(Stored items)
== Segment start ==

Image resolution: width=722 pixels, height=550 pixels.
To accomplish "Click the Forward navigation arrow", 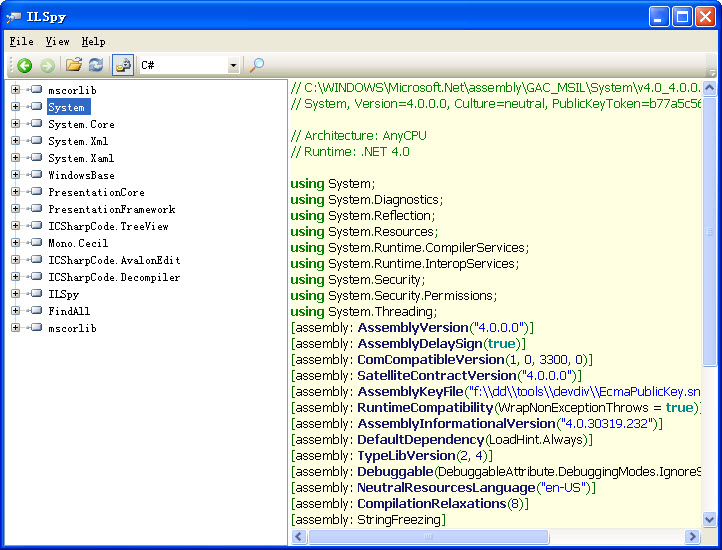I will pos(46,65).
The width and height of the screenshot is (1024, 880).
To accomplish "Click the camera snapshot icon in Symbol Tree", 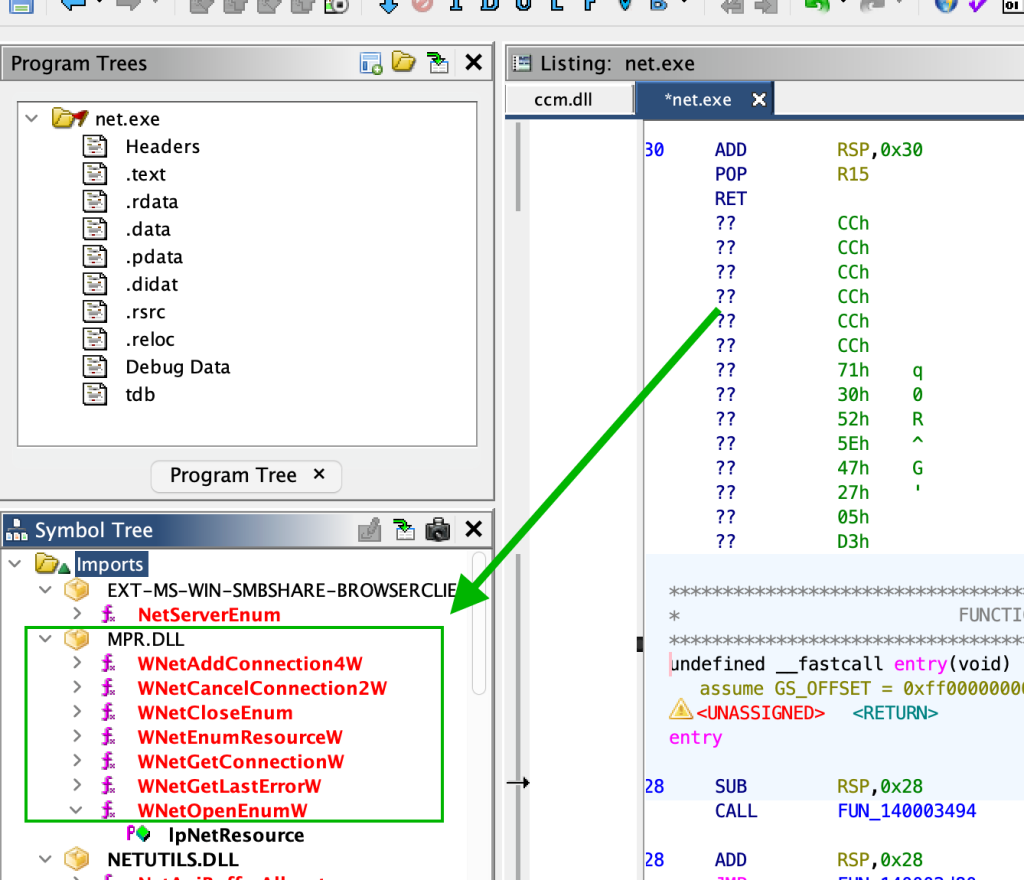I will click(437, 530).
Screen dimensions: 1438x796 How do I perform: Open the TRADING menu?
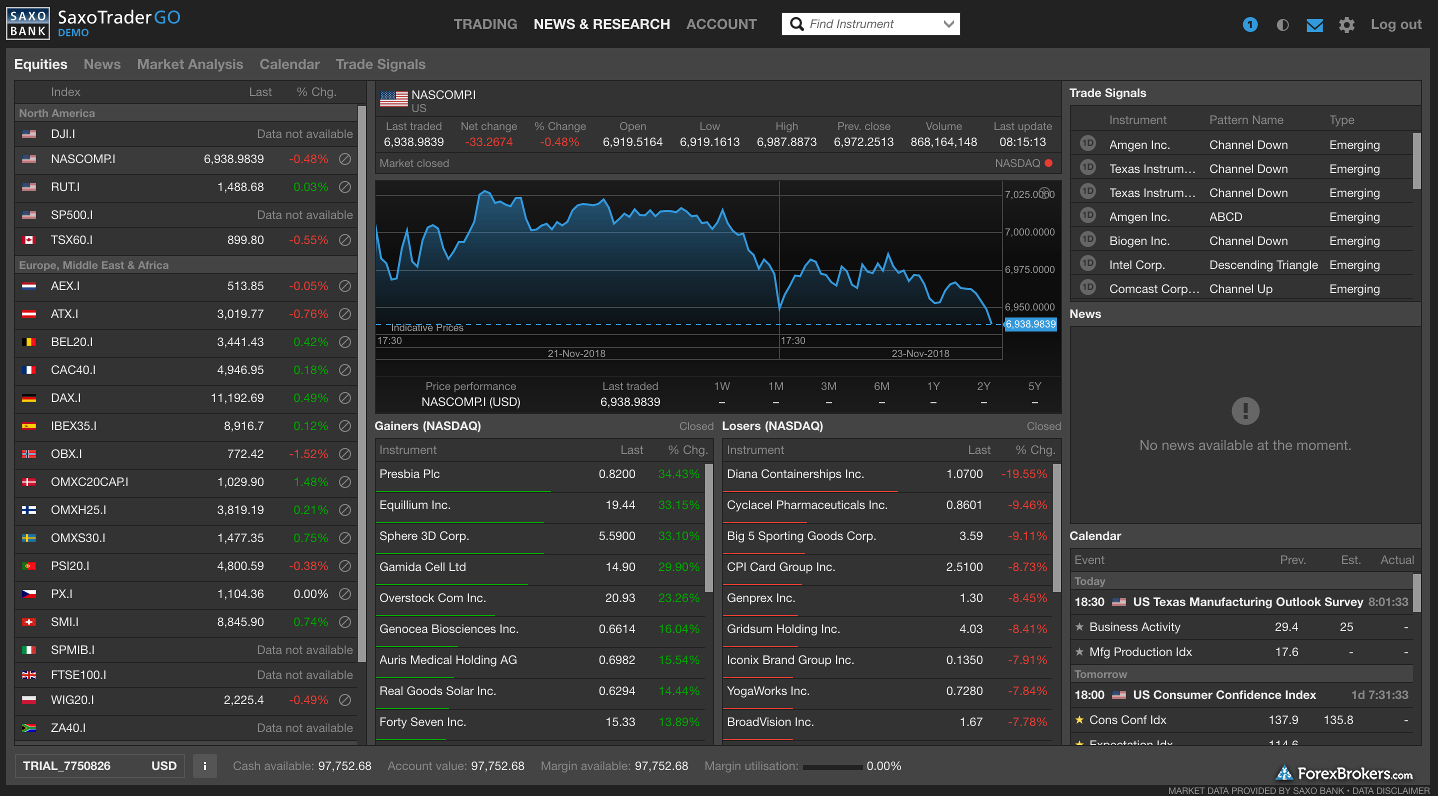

== Segment end ==

▶ [EXERCISE OBJECTIVE]
For the string "height", return every line of the data where it appears.

▶ [RESULT OF THIS TASK]
Image resolution: width=722 pixels, height=550 pixels.
The width and height of the screenshot is (1024, 880).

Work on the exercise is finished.